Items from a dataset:
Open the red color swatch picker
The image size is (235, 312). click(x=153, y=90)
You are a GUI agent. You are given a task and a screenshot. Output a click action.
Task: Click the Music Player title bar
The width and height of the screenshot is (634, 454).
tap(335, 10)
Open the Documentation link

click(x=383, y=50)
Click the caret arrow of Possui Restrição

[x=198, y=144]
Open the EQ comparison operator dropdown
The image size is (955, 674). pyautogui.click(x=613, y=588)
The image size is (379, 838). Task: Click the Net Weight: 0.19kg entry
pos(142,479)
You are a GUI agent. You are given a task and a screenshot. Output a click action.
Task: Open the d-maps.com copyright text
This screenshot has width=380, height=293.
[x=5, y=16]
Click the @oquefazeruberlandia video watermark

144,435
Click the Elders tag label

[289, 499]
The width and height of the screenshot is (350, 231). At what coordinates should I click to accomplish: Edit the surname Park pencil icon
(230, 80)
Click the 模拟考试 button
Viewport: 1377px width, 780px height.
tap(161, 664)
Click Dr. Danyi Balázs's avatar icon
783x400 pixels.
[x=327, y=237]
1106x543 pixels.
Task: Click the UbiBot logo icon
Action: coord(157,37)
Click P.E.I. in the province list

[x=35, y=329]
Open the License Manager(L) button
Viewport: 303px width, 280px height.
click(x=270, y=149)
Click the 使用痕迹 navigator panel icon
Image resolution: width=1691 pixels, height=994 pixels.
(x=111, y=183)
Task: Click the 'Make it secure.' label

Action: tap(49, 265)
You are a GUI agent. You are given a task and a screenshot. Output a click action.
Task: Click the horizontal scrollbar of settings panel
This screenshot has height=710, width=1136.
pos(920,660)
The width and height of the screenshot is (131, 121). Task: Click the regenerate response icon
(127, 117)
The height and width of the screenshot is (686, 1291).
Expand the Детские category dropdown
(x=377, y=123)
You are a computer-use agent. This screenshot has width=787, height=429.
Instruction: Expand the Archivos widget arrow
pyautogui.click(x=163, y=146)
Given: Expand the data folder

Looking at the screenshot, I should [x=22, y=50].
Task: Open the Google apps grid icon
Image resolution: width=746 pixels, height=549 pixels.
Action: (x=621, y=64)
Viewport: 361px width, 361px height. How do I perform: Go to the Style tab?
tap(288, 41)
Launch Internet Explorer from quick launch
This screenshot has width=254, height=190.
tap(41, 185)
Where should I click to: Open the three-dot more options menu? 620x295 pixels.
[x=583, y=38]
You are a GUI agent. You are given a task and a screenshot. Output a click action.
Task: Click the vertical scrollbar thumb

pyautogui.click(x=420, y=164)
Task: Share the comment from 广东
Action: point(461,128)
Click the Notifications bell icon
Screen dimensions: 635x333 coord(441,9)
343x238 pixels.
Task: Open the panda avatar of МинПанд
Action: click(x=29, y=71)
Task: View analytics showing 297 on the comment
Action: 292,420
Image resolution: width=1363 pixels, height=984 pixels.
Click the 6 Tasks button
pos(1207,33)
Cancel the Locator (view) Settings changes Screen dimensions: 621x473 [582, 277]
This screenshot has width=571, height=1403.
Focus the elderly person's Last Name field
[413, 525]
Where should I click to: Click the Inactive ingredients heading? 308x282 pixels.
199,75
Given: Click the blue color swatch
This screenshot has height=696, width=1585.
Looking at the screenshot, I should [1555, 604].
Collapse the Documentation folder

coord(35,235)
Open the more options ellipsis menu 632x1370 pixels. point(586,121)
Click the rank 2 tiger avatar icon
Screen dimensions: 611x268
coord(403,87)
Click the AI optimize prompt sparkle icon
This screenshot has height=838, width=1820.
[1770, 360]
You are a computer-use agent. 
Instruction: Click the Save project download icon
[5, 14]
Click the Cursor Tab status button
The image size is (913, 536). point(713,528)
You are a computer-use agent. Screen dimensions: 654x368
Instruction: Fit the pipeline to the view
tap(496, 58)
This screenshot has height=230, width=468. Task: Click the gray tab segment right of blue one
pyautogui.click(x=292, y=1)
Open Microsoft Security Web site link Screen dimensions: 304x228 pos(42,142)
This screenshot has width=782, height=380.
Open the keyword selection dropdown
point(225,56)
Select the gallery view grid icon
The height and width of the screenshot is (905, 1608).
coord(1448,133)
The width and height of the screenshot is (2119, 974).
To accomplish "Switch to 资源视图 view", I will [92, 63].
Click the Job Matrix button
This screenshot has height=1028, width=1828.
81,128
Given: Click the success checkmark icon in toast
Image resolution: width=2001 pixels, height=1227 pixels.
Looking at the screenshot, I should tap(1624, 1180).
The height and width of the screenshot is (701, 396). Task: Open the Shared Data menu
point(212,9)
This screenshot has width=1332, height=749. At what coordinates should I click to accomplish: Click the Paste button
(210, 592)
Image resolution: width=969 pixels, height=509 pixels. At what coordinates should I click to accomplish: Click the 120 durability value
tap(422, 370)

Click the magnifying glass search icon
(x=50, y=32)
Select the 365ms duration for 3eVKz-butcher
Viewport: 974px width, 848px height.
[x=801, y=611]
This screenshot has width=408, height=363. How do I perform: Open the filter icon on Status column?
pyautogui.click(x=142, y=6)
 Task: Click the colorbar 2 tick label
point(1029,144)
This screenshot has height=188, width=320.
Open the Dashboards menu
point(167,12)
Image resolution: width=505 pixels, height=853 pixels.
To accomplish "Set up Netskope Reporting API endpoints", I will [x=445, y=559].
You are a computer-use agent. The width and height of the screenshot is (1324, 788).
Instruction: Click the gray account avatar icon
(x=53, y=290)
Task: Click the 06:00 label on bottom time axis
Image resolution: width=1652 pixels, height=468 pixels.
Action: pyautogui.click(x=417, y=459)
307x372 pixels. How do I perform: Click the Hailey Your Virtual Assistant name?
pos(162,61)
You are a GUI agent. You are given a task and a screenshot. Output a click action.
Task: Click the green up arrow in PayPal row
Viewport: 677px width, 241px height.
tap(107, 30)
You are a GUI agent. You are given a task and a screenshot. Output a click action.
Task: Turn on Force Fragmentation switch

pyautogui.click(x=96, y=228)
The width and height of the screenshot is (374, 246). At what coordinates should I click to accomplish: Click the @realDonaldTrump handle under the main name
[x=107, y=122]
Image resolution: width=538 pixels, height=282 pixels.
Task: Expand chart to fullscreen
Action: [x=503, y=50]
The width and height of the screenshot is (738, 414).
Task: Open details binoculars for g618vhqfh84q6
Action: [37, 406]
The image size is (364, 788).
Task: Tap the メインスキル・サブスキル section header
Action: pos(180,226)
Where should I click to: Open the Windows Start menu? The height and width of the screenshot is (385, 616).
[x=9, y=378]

PROBLEM REQUIREMENTS:
Begin at the first row and stop after the line that contains "Action: coord(157,37)". Give those lines again, changing "GUI agent" to "computer-use agent" and leaving everything else as it is.

FULL SOLUTION:
Open the red color swatch picker
The image size is (235, 312). click(x=153, y=90)
You are a computer-use agent. You are given a task and a screenshot. Output a click action.
Task: Click the Music Player title bar
The width and height of the screenshot is (634, 454).
tap(335, 10)
Open the Documentation link

click(x=383, y=50)
Click the caret arrow of Possui Restrição

[x=198, y=144]
Open the EQ comparison operator dropdown
The image size is (955, 674). pyautogui.click(x=613, y=588)
The image size is (379, 838). Task: Click the Net Weight: 0.19kg entry
pos(142,479)
You are a computer-use agent. You are given a task and a screenshot. Output a click action.
Task: Open the d-maps.com copyright text
This screenshot has width=380, height=293.
[x=5, y=16]
Click the @oquefazeruberlandia video watermark

144,435
Click the Elders tag label

[289, 499]
The width and height of the screenshot is (350, 231). At what coordinates should I click to accomplish: Edit the surname Park pencil icon
(230, 80)
Click the 模拟考试 button
Viewport: 1377px width, 780px height.
tap(161, 664)
Click Dr. Danyi Balázs's avatar icon
783x400 pixels.
[x=327, y=237]
1106x543 pixels.
Task: Click the UbiBot logo icon
Action: coord(157,37)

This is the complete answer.